In the end, someone needs to buy the motion picture rights from the author. That doesn't need to be you -- there is no law (as far as I can tell) against writing a screen adaptation of a book without the author's permission or consent. Making that screnplay into a movie, or even publishing that screenplay, is when you need the rights. Whoever makes the movie needs to acquire the rights.
It may (or may not) help you sell your script if you also have the right to make the film; transfering the rights to another party were included in all of the sample option agreements I looked at. This way the producer doesn't need to negotiate with you for buying the script AND negotiate with the author for the rights to the book. In my opinion, this is where the author would be getting paid.

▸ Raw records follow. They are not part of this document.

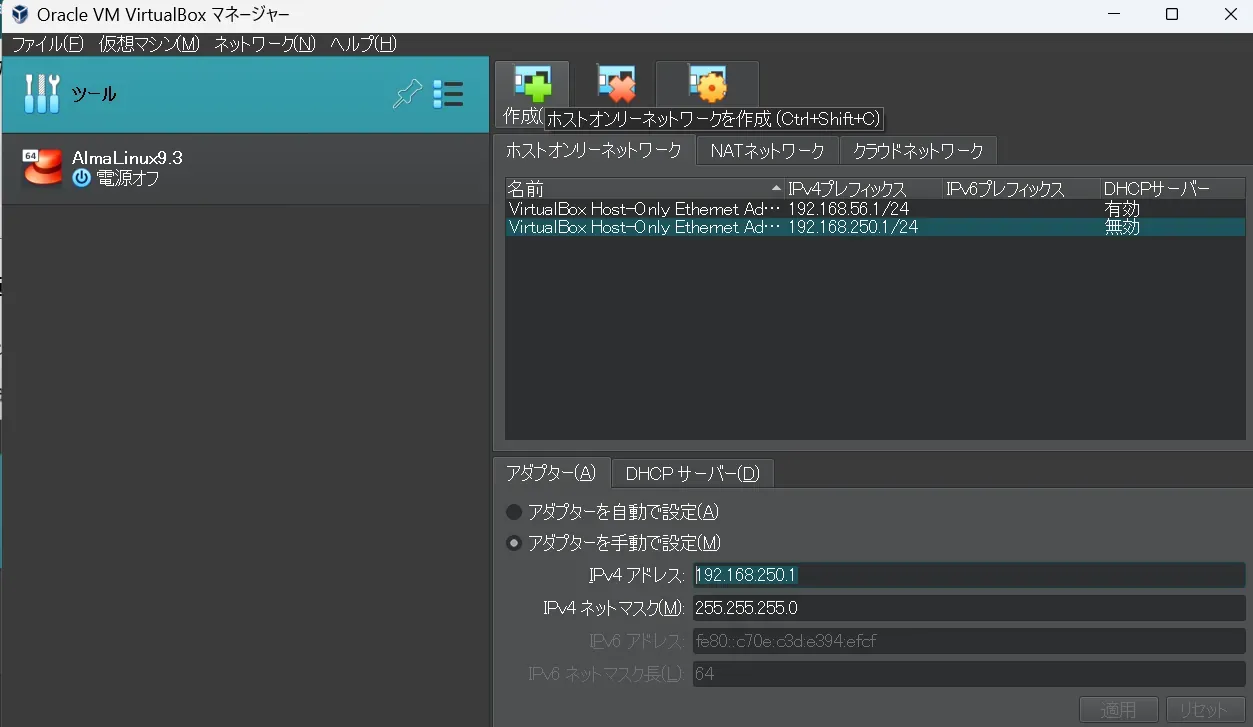The height and width of the screenshot is (727, 1253).
Task: Click the リセット button
Action: point(1204,710)
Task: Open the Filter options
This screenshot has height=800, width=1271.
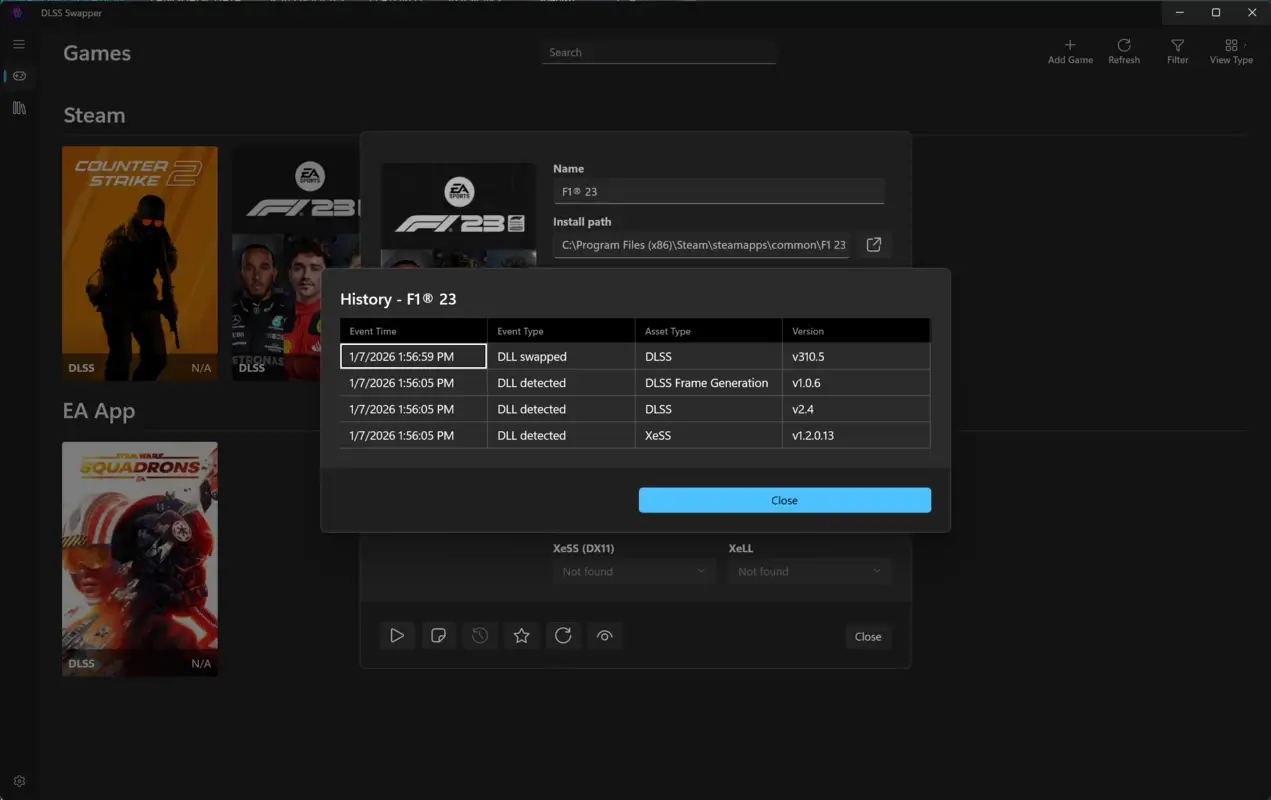Action: pyautogui.click(x=1177, y=50)
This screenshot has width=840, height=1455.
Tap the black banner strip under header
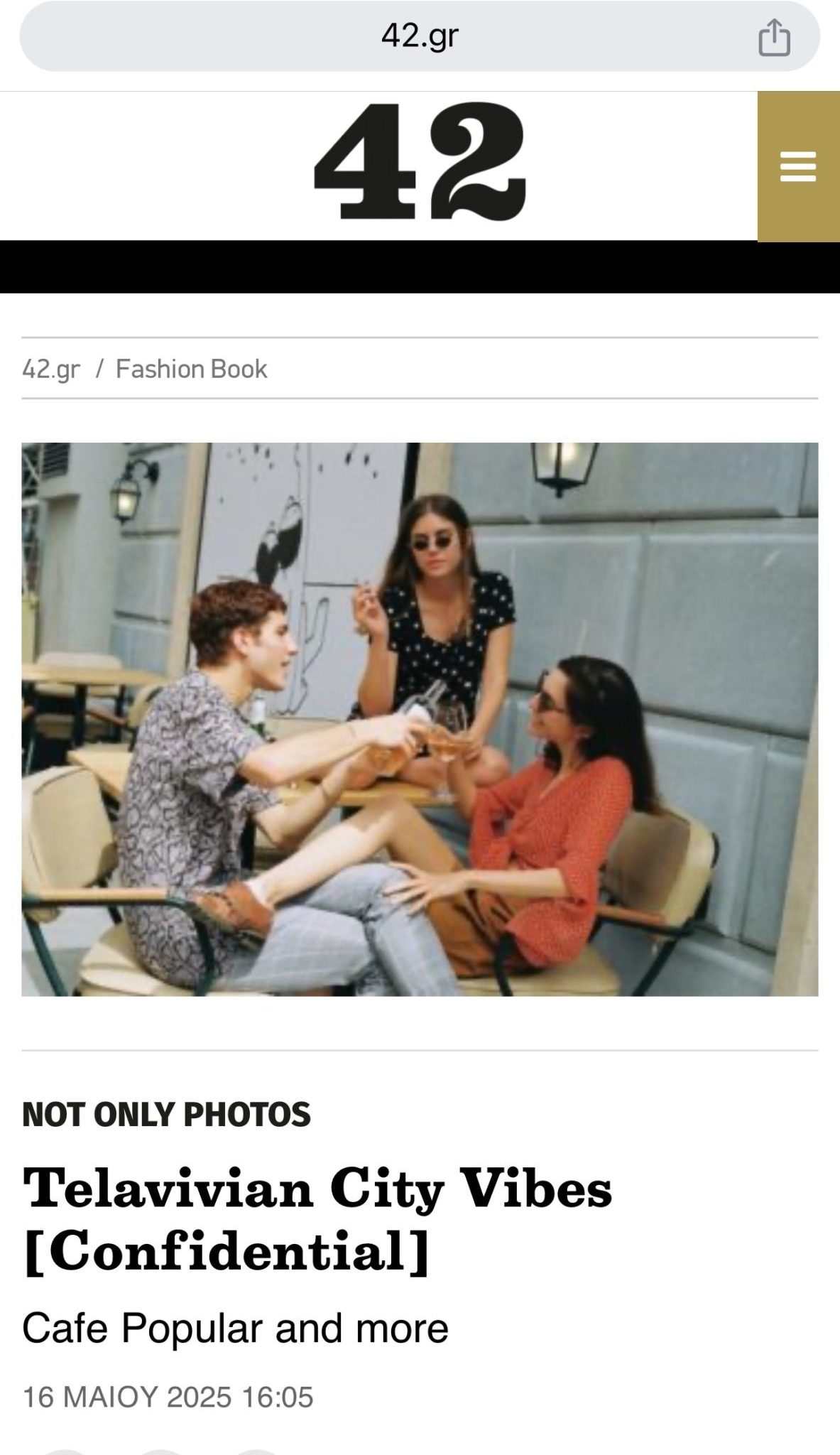click(420, 267)
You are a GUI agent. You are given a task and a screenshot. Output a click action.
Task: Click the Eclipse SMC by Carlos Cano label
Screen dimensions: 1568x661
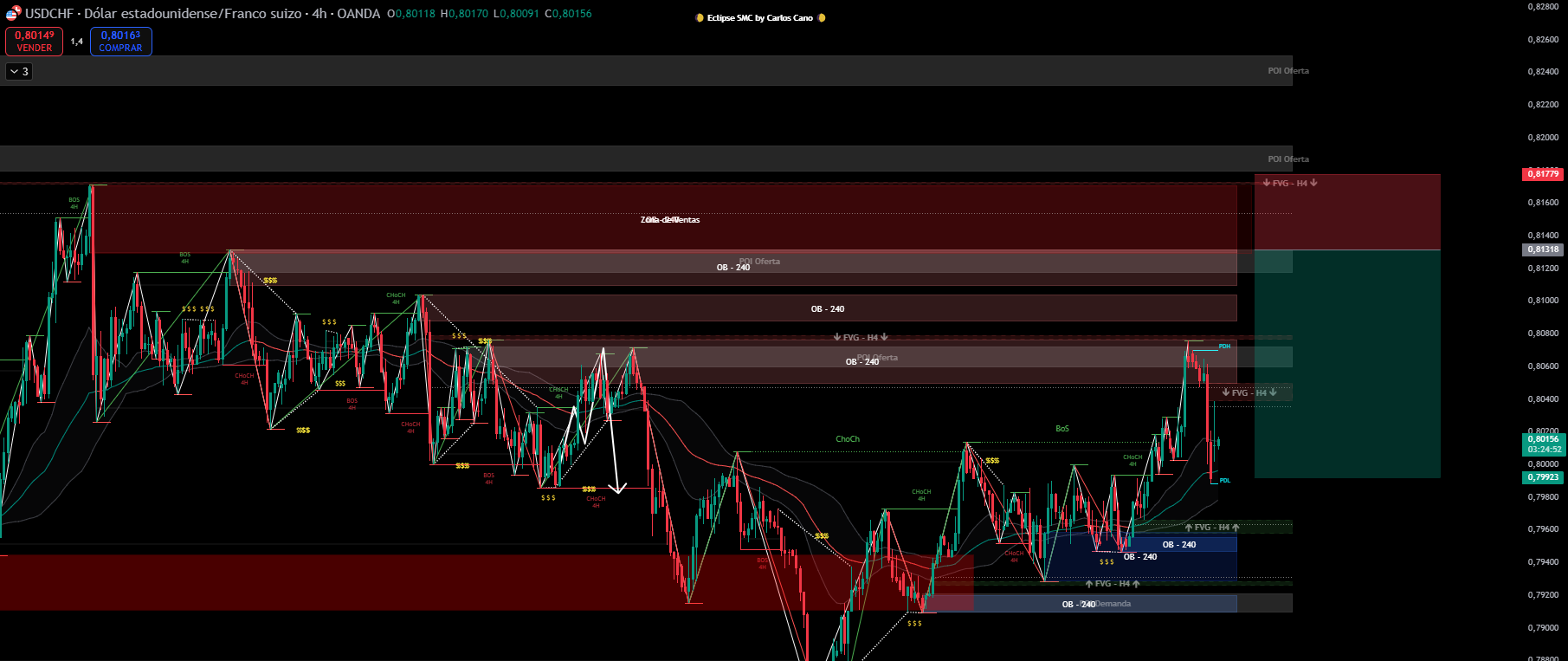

I've been told that producers will pay more for a script since they don't have to turn around and hire a writer. But it is always wise to be realistic --or even pessimistic-- about how big of a deal to expect for a script. That will most likely be calculated as a percentage of the production budget, with portions of the payment coming when the film is finished. Then, based on that estimate and the income tax and self-employment tax you would pay, you can decide what percent you would send back to the author.
All of that being said, to try and answer your question simply -- and this is my limit -- I wouldn't offer the author more than 10% of your deal. You may think it's too low, but it depends on how much you really want to adapt this book as opposed to something else. Plus, you can always negotiate up!
I have a similar question...
I have the rights to a book with modest sales, and have a good friend writing the adaptation. He is a freshman writer who has yet to sell his work, but I believe in his talent... my question is, what would be fair compensation agreement between him and I?
I need help!!!
Looks as if I've found some knowledgible peers who've traveled the road before me, let us see then if my current delema has a cure?
I have an adaptation of my hand with a budget of $200 million, with financial backing, casting and crew outlined. I have submitted my adaptation to it's literary author her agents & lawyers. Any and all responses I have recieved are of inhumane legal gargin to the order of: Strict Policies Against Unsolicited Submissions/has not, will not be read... Another from the authors lawyer went so far to say I must abandon all work and cease distribution of said adaptation to all other parties, as said works are a direct infringment upon the authors copyrights. To which the author wrote me directly stating they were in agreement with thier lawyer and I should not reply to the author directly or authors agent but take all matters up with said authors attorney...
I have no idea how to resolve this situation. I need to aquire these rights yet there is no way to make a proposal.
Any ideas, experience or resolution would be greatly appreciated.
What happened to your pursuit of rights?
It's been four years, and just wondering if anything changed for you.